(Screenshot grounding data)
- Opening Delimiter -
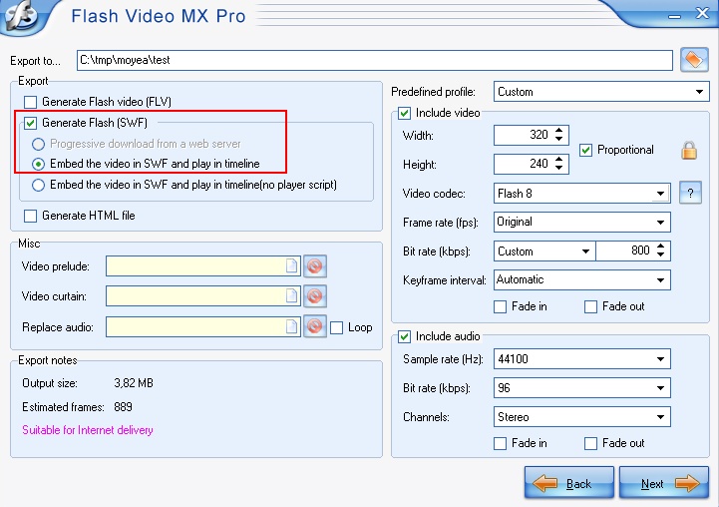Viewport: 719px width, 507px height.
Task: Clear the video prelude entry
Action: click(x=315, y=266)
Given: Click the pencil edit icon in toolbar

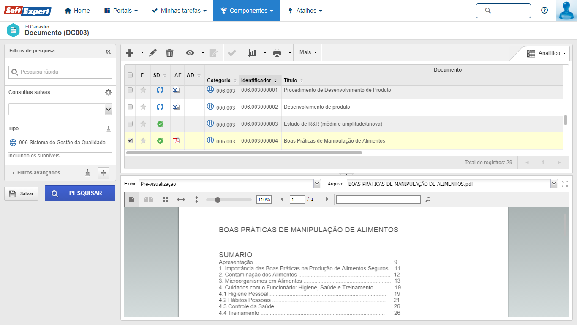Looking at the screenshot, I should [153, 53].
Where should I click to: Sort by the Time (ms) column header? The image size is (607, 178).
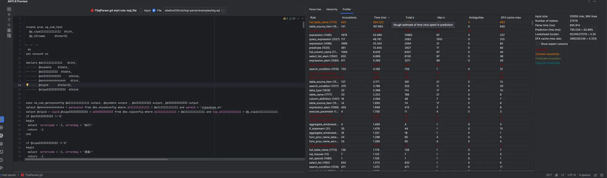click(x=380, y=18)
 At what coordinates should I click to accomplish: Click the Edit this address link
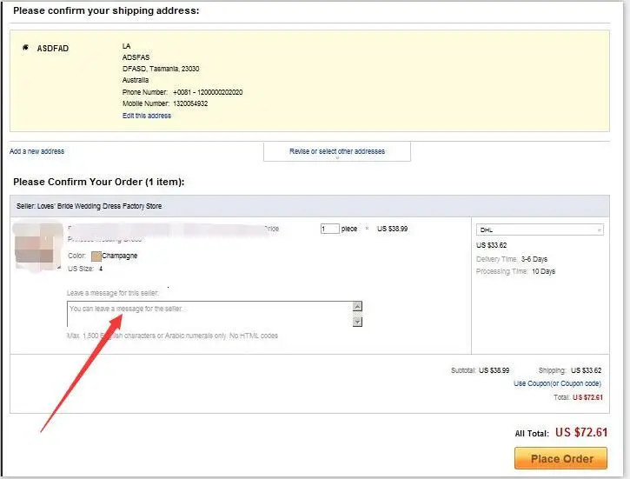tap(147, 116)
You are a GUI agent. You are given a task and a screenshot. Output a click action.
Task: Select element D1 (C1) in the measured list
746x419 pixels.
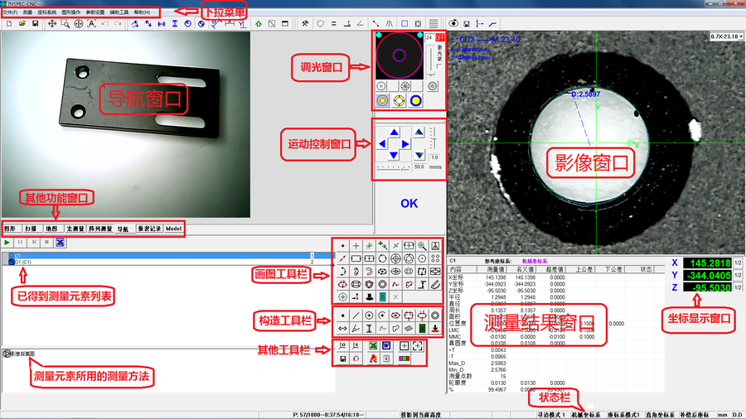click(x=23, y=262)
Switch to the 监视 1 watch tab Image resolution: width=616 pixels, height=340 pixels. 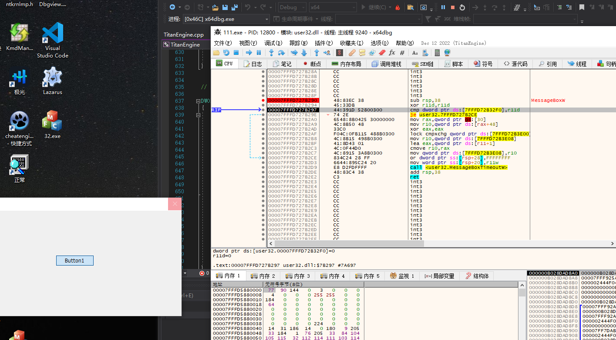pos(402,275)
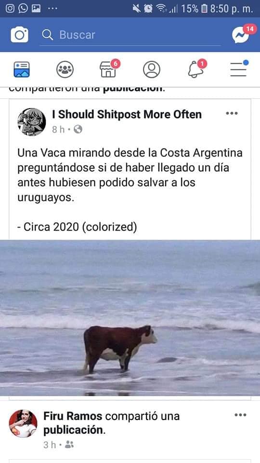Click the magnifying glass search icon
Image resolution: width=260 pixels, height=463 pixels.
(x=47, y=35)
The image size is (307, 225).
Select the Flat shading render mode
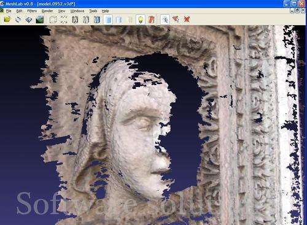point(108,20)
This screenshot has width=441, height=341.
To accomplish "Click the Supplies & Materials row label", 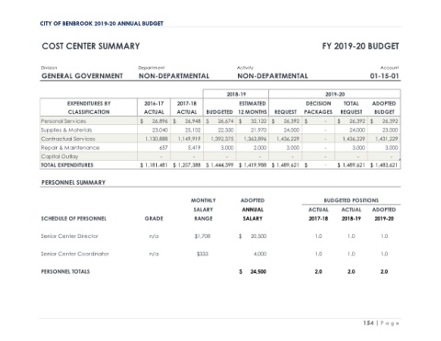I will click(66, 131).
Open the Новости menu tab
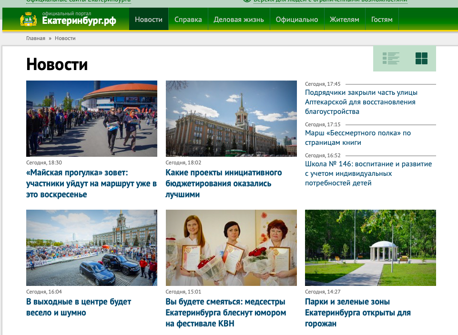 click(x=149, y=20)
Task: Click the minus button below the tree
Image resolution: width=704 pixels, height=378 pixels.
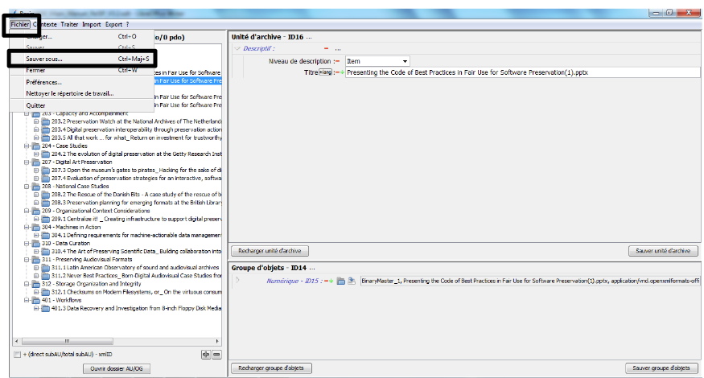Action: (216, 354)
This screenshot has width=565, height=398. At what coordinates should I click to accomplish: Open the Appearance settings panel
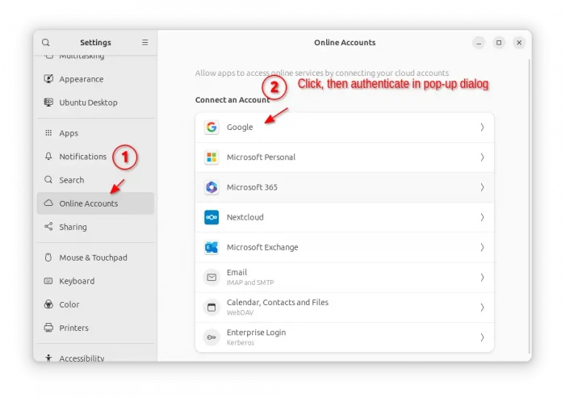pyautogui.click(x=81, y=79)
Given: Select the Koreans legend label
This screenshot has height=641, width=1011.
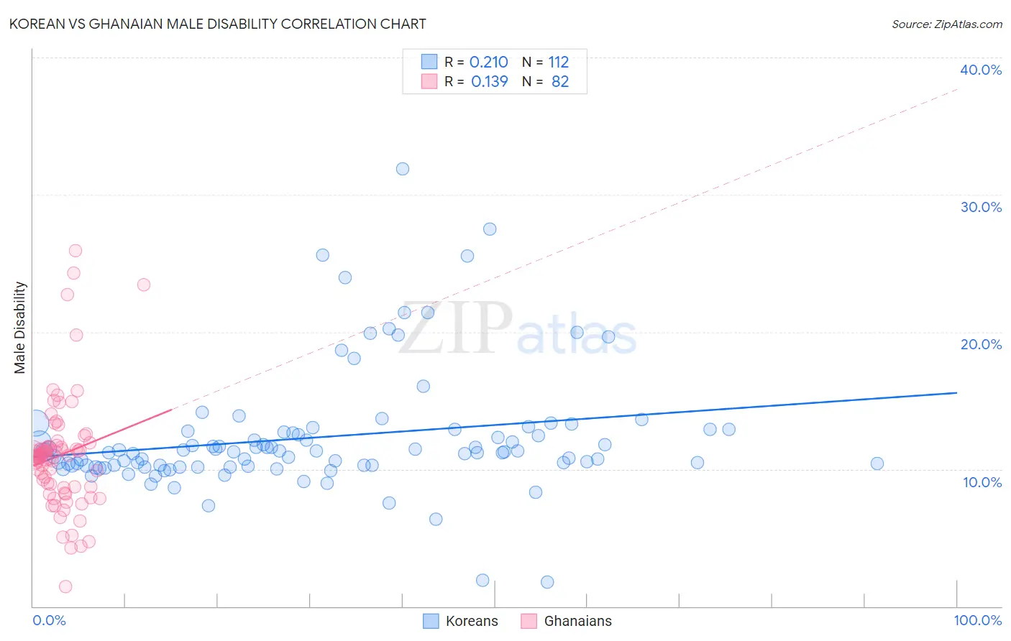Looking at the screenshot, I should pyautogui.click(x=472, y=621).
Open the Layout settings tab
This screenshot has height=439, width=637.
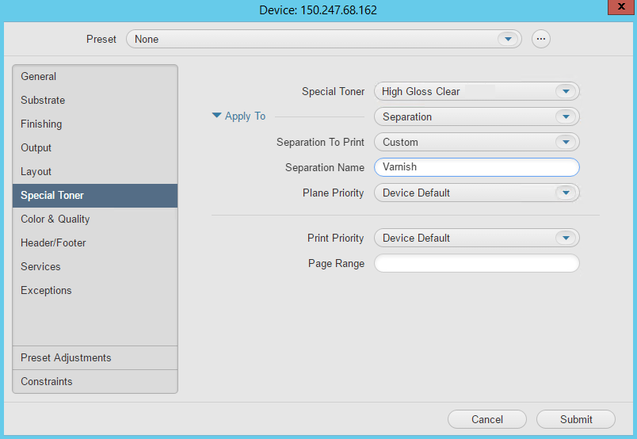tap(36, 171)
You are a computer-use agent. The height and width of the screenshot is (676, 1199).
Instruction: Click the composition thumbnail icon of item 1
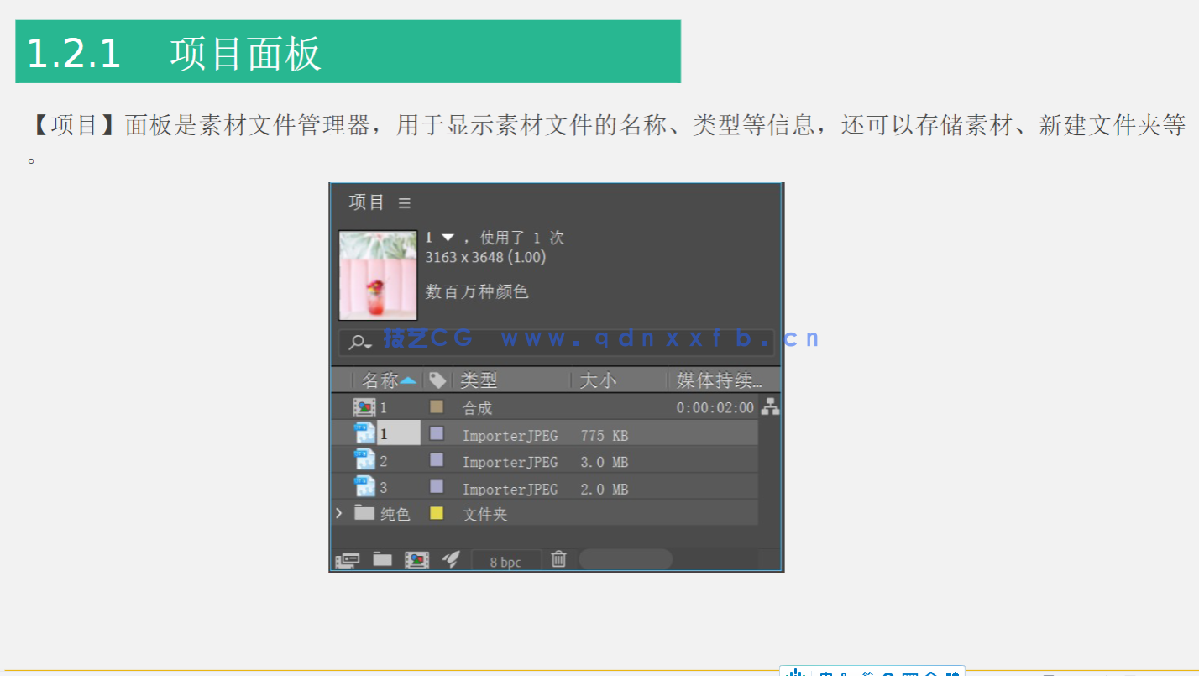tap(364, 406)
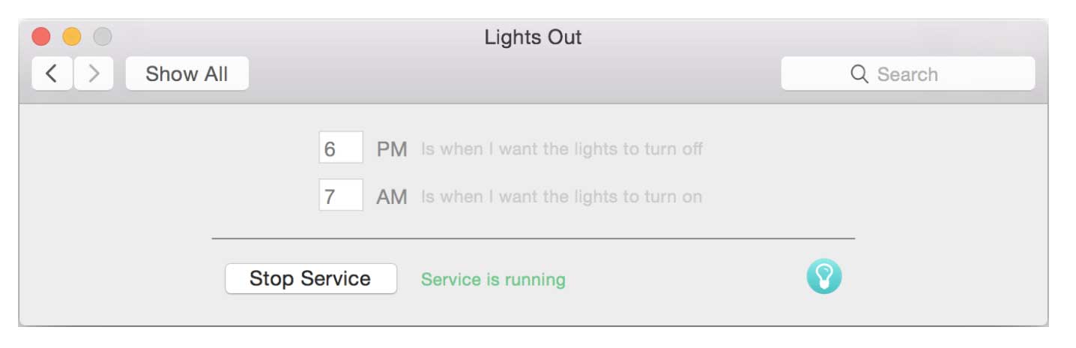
- Closing Delimiter -
■ **WORK REQUEST**:
All lines from the one containing "Open the Layout settings tab" through the end of the data are to be written out exactly, with nothing added; skip the pictures.

■ **ANSWER FOR THE TASK**:
Open the Layout settings tab
This screenshot has height=439, width=637.
tap(36, 171)
You are a computer-use agent. The height and width of the screenshot is (676, 1199).
Instruction: Click the composition thumbnail icon of item 1
tap(364, 406)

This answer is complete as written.